(TEXT BLOCK)
☆ ☆ ☆ ☆
Here we are at the end of January. I’m reading blog post after blog post about people choosing their One Word for the year. And that’s great—it really is. I’ve even written about my own words several times in the past.
Except this year, I can’t seem to come up with a new word. I just keep coming up blank.
And I finally figured out why.
See, last year’s word really threw me. My word for 2017 was “Rest,” which, at the time when I chose it in January I could hardly know that my year would be anything but restful.
My daughter moved 2,400 miles away.
My mom got cancer.
I got glaucoma.
My dog died. (That sounds so pathetic, like something out of a country music song, but it’s true!)
I struggled through edits.
I traveled—a lot.
Other stuff happened.
And other stuff.
And more hard stuff.
When 2017 ended, all I could say was “good riddance!” I was wrung out. Weary. And heavily burdened.
But as I was reflecting on last year’s word, I went back to the post I wrote a year ago and read these words: “I think it’s going to be an interesting year with this unexpected word in the forefront of my mind. I have no idea what God has in store with it, but I know He’s got a lot to teach me about resting in Him. Trusting. Holding on. Staying the course, even when it doesn’t make sense.”
☆ ☆ ☆ ☆
(GIVEN MATERIAL)

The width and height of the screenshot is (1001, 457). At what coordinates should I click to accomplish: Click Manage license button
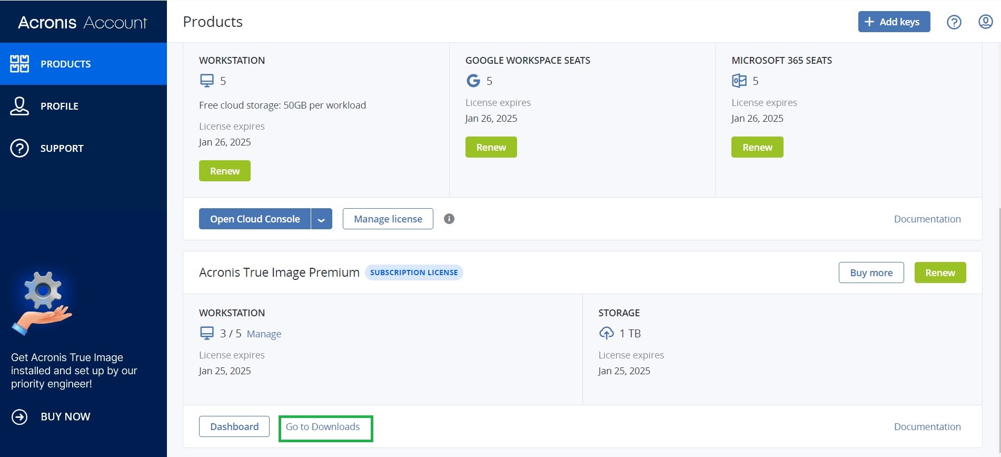coord(388,219)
☆ ☆ ☆ ☆
(YOUR TASKS)
1: In the blog post about choosing a word for the year, change the part starting at "Here we are" and ending at "more hard stuff." so that "dog" becomes "cat".
2: Continue the blog post about choosing a word for the year from its final sentence.
The listing has no connection to the blog post.

(TASK-BY-TASK RESULTS)
1:
Here we are at the end of January. I’m reading blog post after blog post about people choosing their One Word for the year. And that’s great—it really is. I’ve even written about my own words several times in the past.
Except this year, I can’t seem to come up with a new word. I just keep coming up blank.
And I finally figured out why.
See, last year’s word really threw me. My word for 2017 was “Rest,” which, at the time when I chose it in January I could hardly know that my year would be anything but restful.
My daughter moved 2,400 miles away.
My mom got cancer.
I got glaucoma.
My cat died. (That sounds so pathetic, like something out of a country music song, but it’s true!)
I struggled through edits.
I traveled—a lot.
Other stuff happened.
And other stuff.
And more hard stuff.

2:
Oh boy, was it ever an interesting year. And thank goodness I didn’t know all that was in store. God had—and still has—a lot to teach me about resting in Him.
See, I don’t have this “rest” thing down. I still struggle and squirm and try to shift and shimmy my way out of that word. I’m still trying to control when I need to surrender. I’m still thinking I’m the one steering the ship when really, I’m a battered boat with a broken-down rudder and torn sails, barely making it to shore.
I’m stumbling to the finish line, trying to get there on my own strength.
Truthfully, I haven’t learned to rest.
One year ago when I wrote about holding on, trusting God, staying the course, I had no idea how much I would need to do that. I had no idea that resting meant just that—holding on, trusting, staying.
So much that happened last year has battered me, but I’m still holding on, trusting God, staying the course. He has never failed me, and I know He never will.
A friend reminded me, in the comments of last year’s post, of this verse: “Come to me all who are labor and heavy laden, and I will give you rest” (Matt. 11:28). That word “labor” can also be translated “weary.” As I come into 2018, I’m weary. 2017 almost took me down, and I’m tired, both physically and emotionally. But you know what? That’s exactly when we need to rest.
So I’m not choosing a new word for 2018. Instead, I’m sticking with the old one: Rest. Because I think I still have some learning to do, and I know I have some resting to do.
Not resting from my work—I have more of that than I’ve ever had.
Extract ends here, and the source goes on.